By William Doody
Weakness in the U.S. Dollar has continued in recent sessions as traders are willing to place riskier bets in light of better-than-expected corporate earnings data. The safe-haven Dollar and Yen trades have both suffered from the move towards higher-yielding currencies. While it is certainly too early to declare an end to the economic crisis, evidence for a gradual recovery does appear to be mounting. Over the long term, this should bolster trades against the Dollar, as the “flight-to-quality” trade is unwound. Meanwhile, the slow pace of the recovery will force the Federal Reserve to keep interest rates at extremely low levels, raising the possibility of inflation and further devaluation in the Dollar. For this reason, traders with a very long investing horizon should take a bearish approach towards trading the Dollar.

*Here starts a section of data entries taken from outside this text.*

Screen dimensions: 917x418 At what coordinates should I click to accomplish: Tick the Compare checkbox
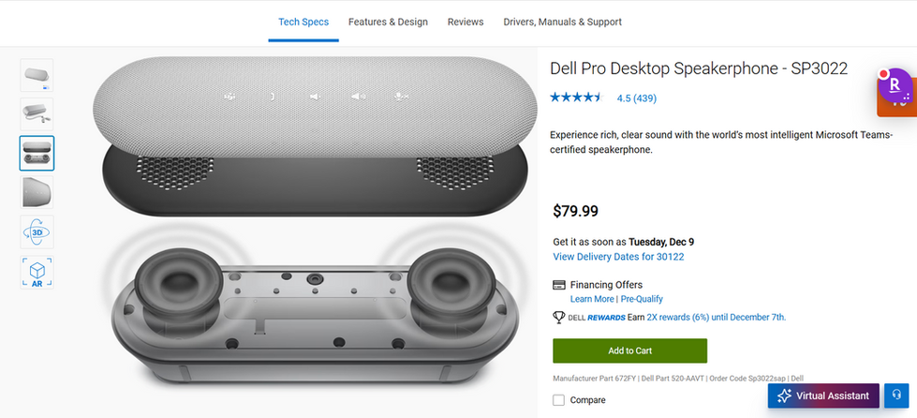[559, 400]
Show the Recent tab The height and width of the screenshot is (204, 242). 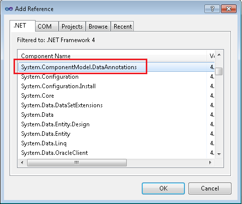(123, 27)
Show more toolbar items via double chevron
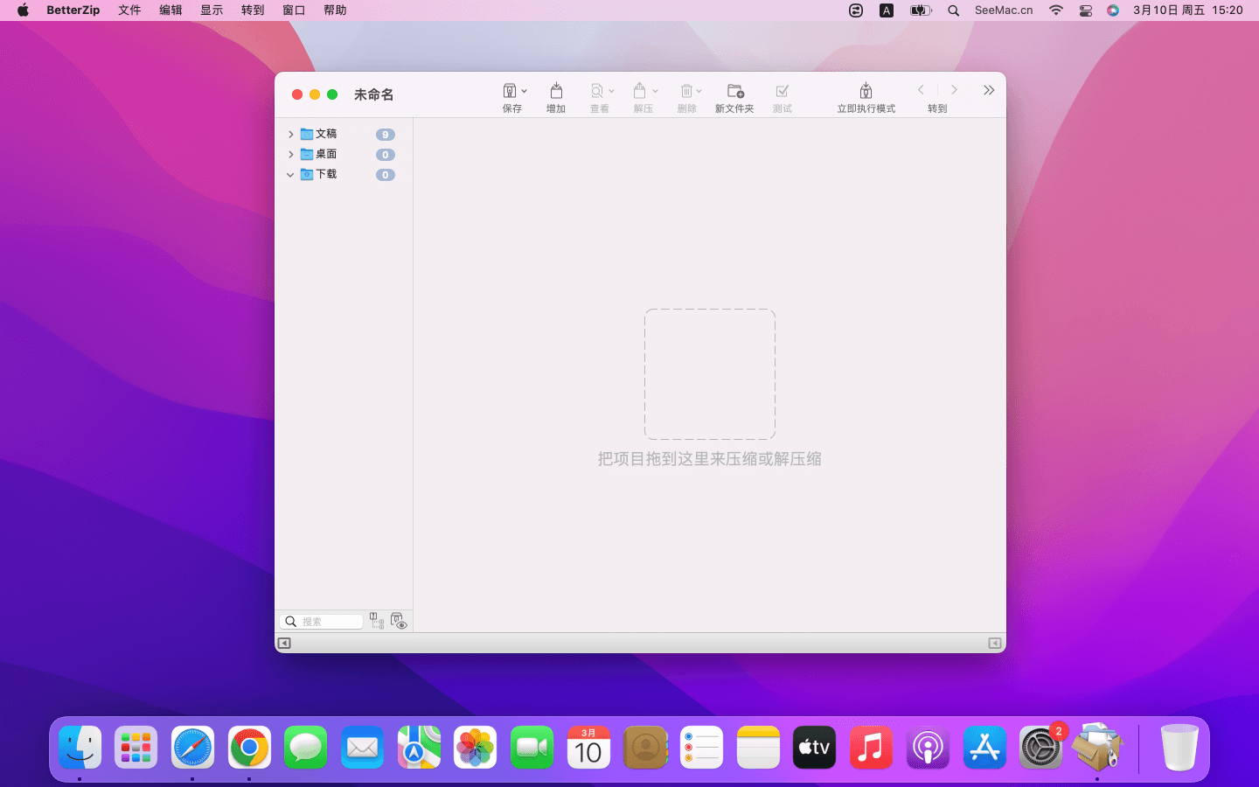 989,91
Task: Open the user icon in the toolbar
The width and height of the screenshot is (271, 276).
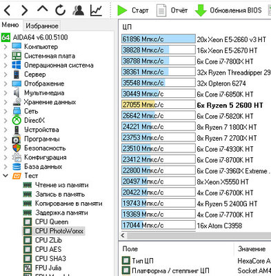Action: click(x=78, y=10)
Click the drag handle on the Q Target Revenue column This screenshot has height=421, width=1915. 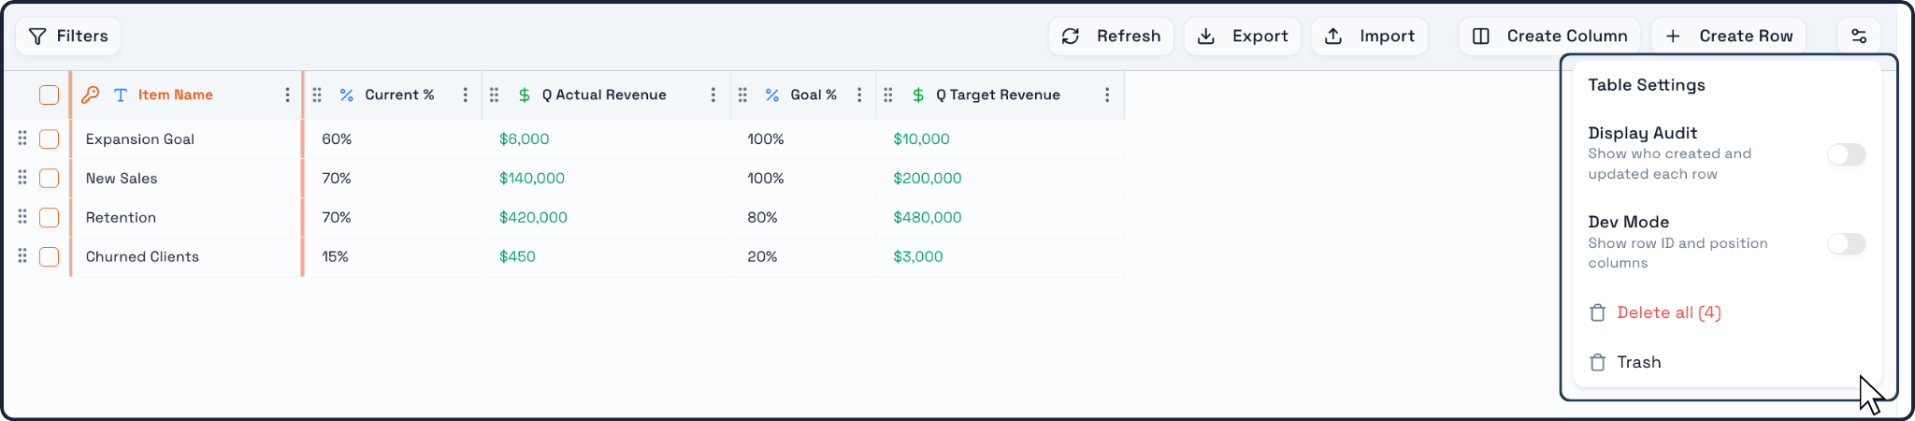(888, 94)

Meanwhile, the short-term trade will continue to be dominated by economic data. The only events remaining on the calendar for this week are jobless claims and housing sales on Thursday and business sentiment results on Friday. Next week, however, will be data-intensive, with important releases to include consumer confidence, durable goods orders, GDP estimates, and the Federal Reserve’s “Beige Book” of economic data. Additionally, several members of the Federal Reserve will be giving policy speeches during the week, including a multi-part televised interview with Ben Bernanke. Thus, traders should expect volatility over the next several sessions.
Over the next several weeks, we recommend a small long position on the Dollar, as recent moves in both equity and currency markets seem to have gotten ahead of actual data. Over the longer term, however, we recommend being short the Dollar, as we expect continued declines in the face of improving global economic conditions.